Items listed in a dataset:
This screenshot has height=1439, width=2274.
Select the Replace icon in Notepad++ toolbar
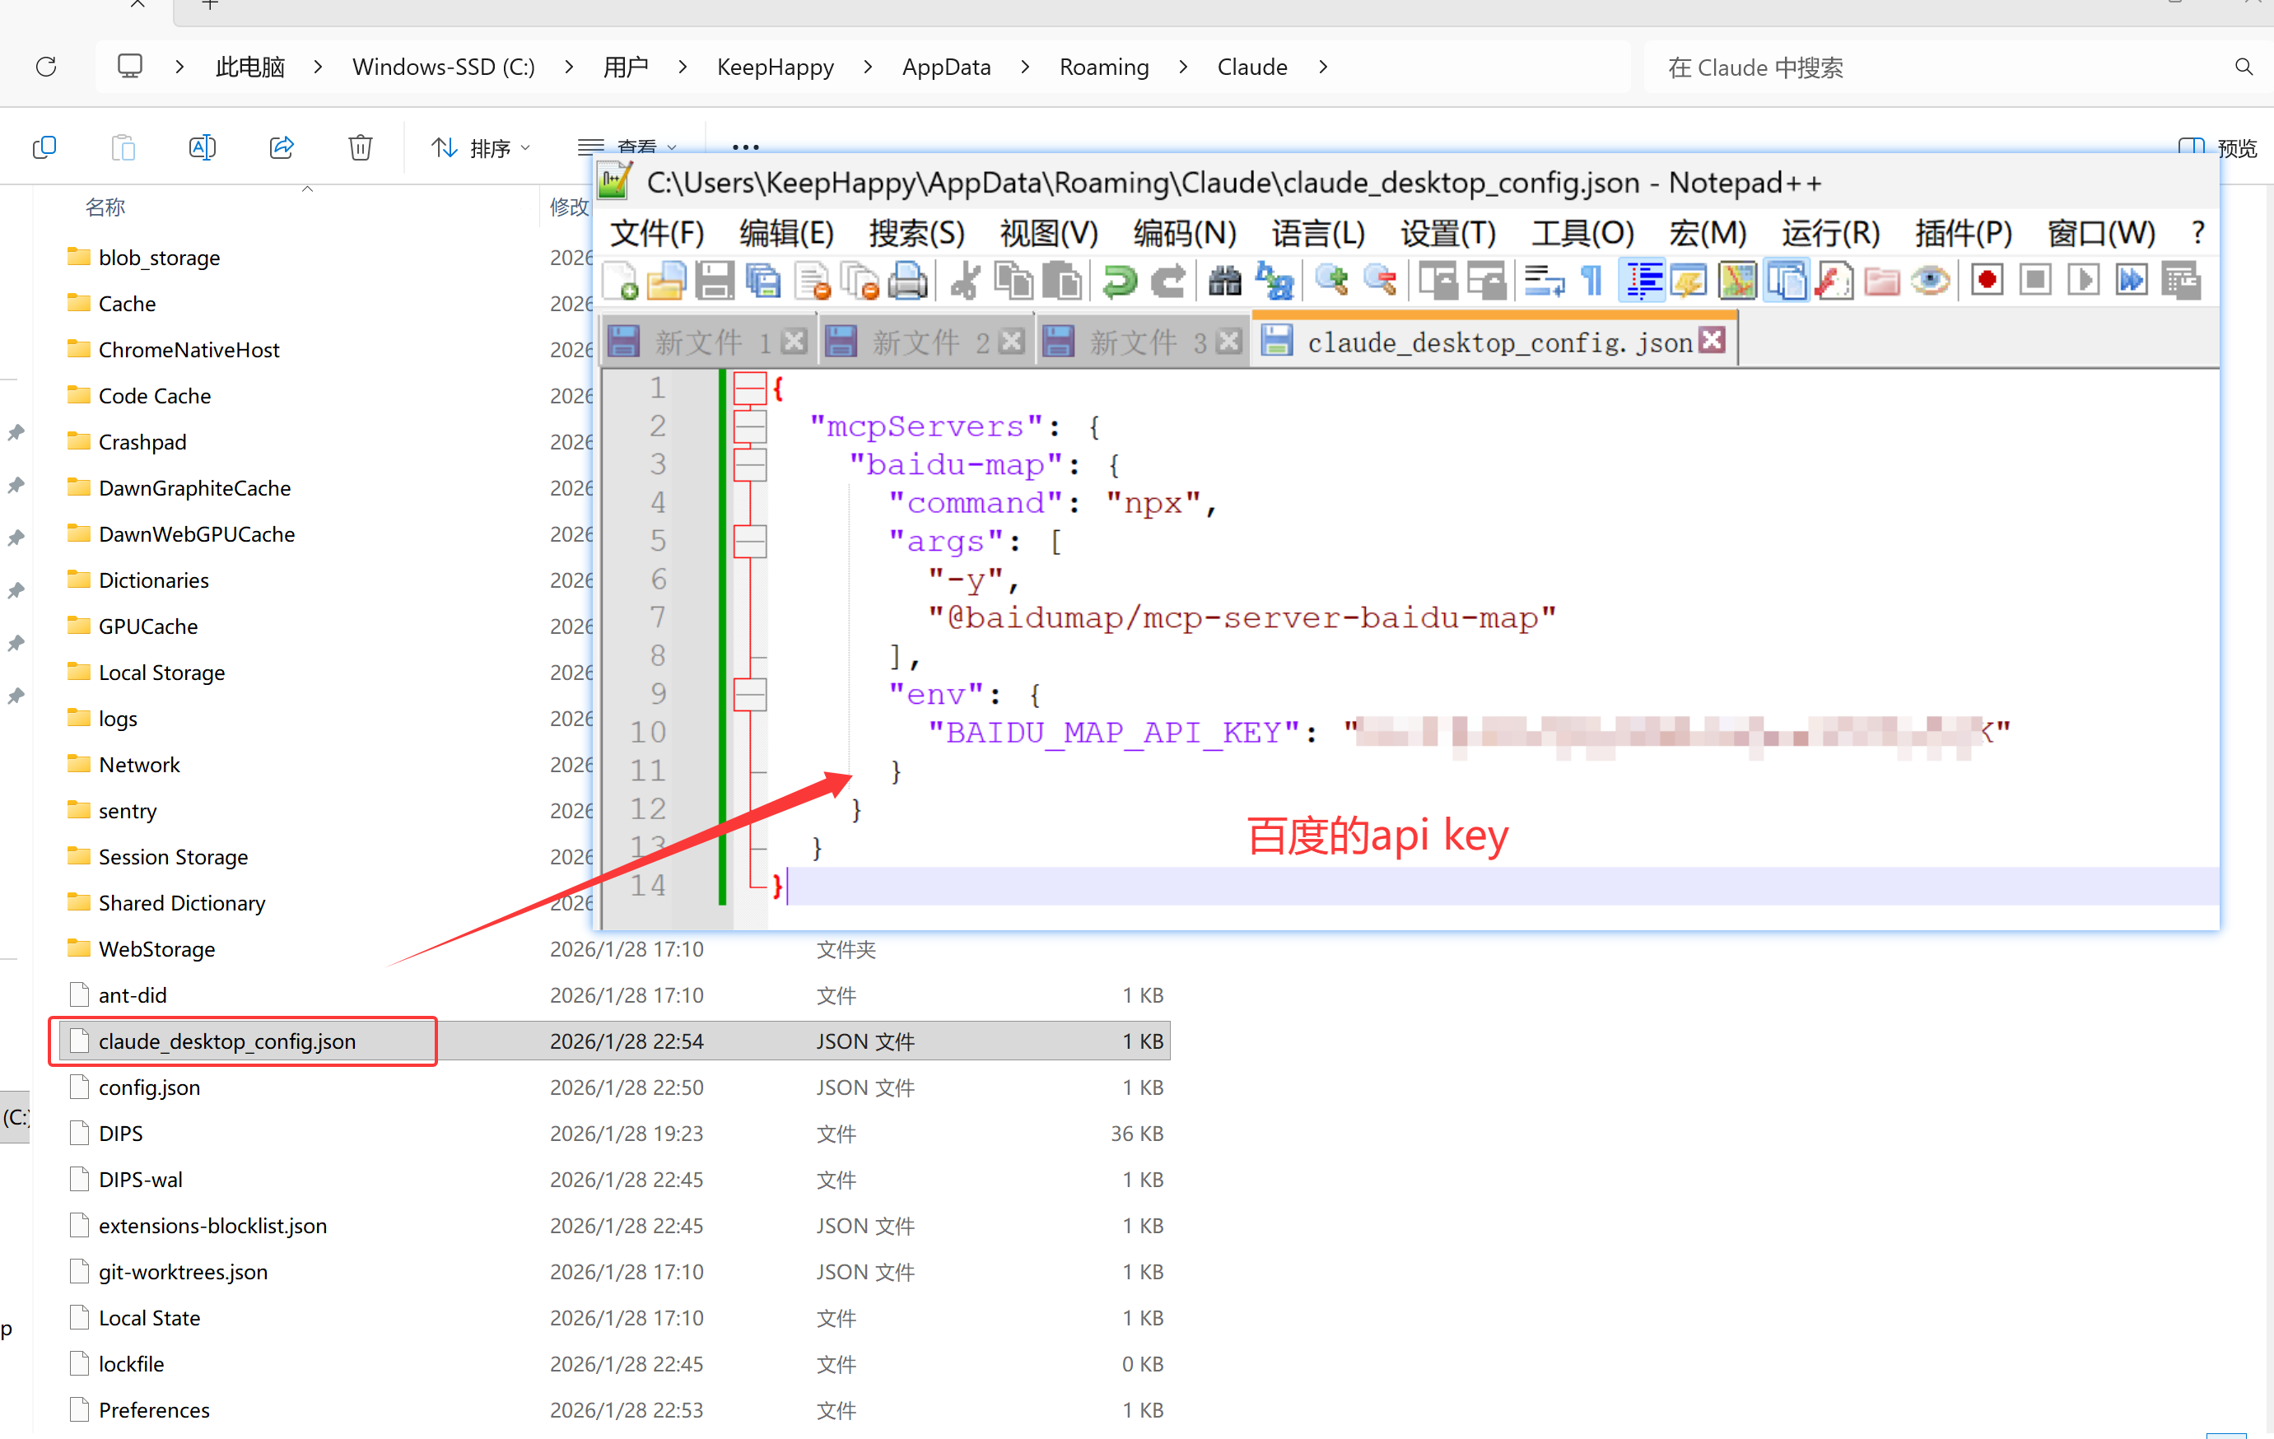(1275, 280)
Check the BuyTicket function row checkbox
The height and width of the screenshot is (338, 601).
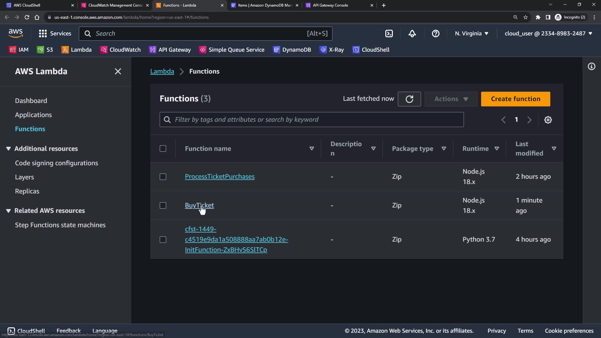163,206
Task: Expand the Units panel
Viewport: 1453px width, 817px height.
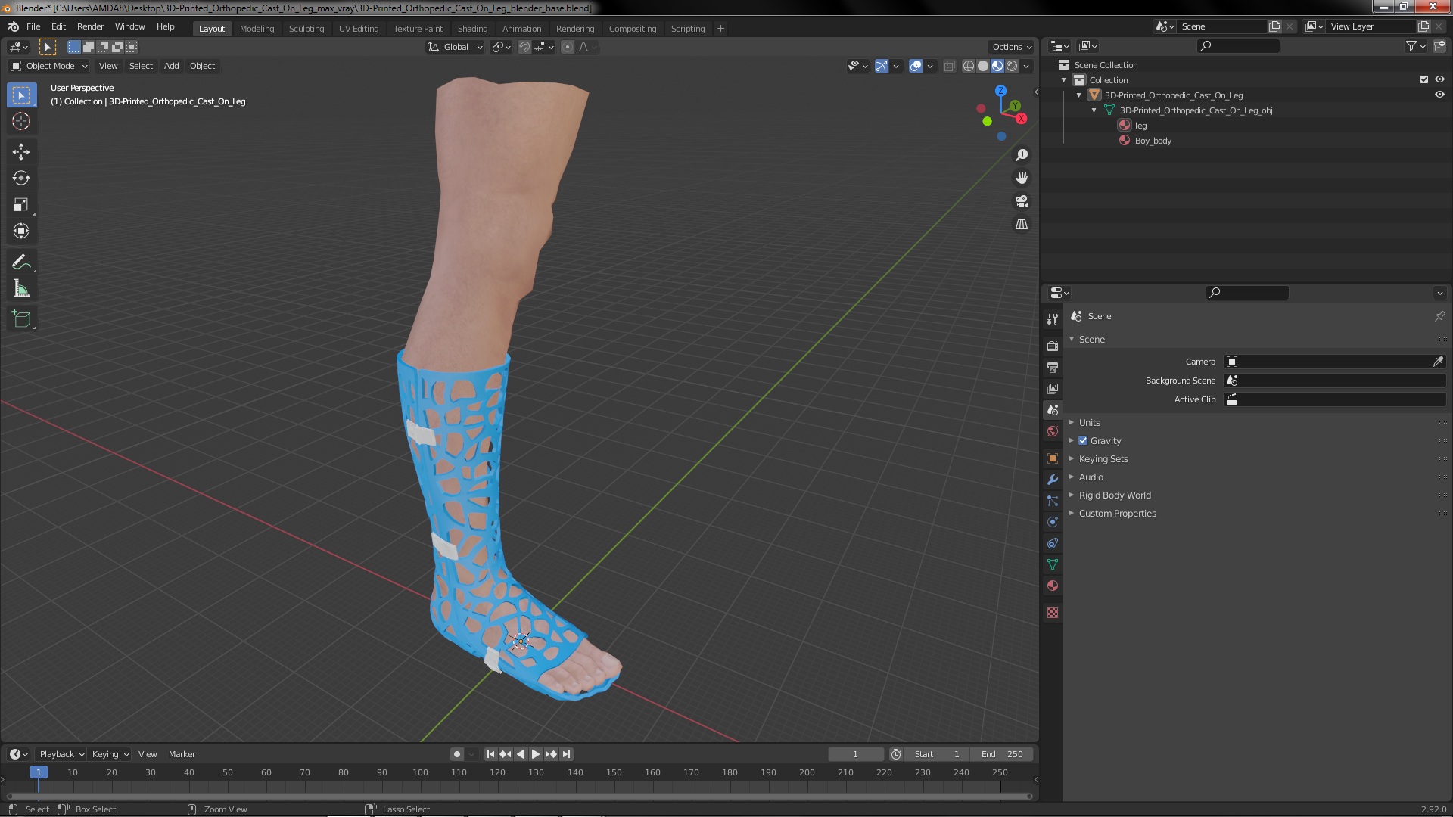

TASK DESCRIPTION =
Retype all entries exactly; omit pictures.

RESPONSE =
This screenshot has height=1439, width=2274.
Select the Replace icon in Notepad++ toolbar
(1275, 280)
Check the BuyTicket function row checkbox
The height and width of the screenshot is (338, 601).
163,206
Task: Expand the Units panel
Viewport: 1453px width, 817px height.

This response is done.